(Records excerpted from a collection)

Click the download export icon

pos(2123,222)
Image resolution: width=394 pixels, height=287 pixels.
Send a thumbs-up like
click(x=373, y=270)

# Task details:
Beginning with the line that holds "Image resolution: width=394", please give again each line exactly until the records end, and include that final line.

# Result for this task:
Image resolution: width=394 pixels, height=287 pixels.
Send a thumbs-up like
click(x=373, y=270)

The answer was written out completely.